Niveaux de vie  : qui est pauvre ?

3 min

L'analyse de la pauvreté par les conditions de vie débouche sur une vision restrictive du phénomène.

La définition de la pauvreté dans les sociétés riches fait l’objet d’un débat récurrent 1. Le plus souvent, il porte sur le seuil monétaire en deçà duquel on est considéré comme pauvre (50 % ou 60 % du revenu médian). Un article de la revue de l’Insee, Economie et statistique2, nous invite à entrer dans le détail d’une autre façon de définir la pauvreté : l’approche par les conditions de vie.

Le nécessaire

Etre pauvre, rappellent Jérôme Accardo et Thibault de Saint Pol, peut être défini comme le fait d’être victime de privations. Encore faut-il préciser lesquelles. A travers l’enquête " Standards de vie " réalisée par l’Insee en janvier 2006 auprès de 5 900 personnes, ils observent quelles sont les privations jugées les plus inacceptables par les personnes interrogées.
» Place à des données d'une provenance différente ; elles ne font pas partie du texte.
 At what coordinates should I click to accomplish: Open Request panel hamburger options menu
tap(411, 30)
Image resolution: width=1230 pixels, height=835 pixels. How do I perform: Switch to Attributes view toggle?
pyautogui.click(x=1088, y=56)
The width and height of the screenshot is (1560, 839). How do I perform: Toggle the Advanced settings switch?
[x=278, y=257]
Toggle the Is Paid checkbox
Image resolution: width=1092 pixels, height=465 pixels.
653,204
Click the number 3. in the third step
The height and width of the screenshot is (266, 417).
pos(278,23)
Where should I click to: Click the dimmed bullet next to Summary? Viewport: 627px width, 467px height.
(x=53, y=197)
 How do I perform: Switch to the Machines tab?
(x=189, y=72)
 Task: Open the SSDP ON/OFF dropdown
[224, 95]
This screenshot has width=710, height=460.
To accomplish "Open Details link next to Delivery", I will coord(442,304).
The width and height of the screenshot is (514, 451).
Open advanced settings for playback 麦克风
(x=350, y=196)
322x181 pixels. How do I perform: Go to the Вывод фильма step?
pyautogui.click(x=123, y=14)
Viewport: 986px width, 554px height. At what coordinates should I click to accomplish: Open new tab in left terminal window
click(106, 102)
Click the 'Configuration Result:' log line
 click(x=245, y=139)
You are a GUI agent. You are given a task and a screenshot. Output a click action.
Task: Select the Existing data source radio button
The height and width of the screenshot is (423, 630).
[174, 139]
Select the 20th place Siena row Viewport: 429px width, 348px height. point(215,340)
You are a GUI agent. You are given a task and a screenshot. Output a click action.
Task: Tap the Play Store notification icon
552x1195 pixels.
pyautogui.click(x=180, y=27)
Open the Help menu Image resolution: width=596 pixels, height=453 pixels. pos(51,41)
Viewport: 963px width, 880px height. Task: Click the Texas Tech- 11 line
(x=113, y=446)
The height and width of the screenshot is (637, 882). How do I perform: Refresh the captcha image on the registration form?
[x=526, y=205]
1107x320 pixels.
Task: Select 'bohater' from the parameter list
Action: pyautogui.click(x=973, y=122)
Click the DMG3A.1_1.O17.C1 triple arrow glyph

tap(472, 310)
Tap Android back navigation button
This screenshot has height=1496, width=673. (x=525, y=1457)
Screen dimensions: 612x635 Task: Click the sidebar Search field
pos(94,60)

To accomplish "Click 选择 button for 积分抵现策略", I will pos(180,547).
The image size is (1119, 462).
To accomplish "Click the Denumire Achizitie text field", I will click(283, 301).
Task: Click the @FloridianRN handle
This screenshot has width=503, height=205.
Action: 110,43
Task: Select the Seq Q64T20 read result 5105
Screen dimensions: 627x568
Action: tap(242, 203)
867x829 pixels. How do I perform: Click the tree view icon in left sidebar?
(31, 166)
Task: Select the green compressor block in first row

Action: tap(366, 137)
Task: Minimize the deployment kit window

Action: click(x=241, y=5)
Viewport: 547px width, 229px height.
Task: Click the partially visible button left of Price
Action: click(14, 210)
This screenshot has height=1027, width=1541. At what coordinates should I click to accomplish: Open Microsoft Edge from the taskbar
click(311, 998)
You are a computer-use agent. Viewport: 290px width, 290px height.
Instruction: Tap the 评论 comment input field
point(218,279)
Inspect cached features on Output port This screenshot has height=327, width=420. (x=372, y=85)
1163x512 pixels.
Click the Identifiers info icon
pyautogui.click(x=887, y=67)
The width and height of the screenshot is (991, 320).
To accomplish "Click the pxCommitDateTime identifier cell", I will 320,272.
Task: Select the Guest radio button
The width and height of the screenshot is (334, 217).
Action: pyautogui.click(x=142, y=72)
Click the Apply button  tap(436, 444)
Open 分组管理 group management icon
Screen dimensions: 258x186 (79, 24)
Conclusion : l’opinion publique ne se met d’accord que sur une sorte de noyau essentiel : " le consensus n’est net que sur un petit nombre de privations, témoignant d’une vision restrictive de la pauvreté limitée aux privations alimentaires sévères, aux manques fonctionnels relatifs à l’habillement, à la très mauvaise qualité du logement et aux difficultés à se soigner ", expliquent les chercheurs.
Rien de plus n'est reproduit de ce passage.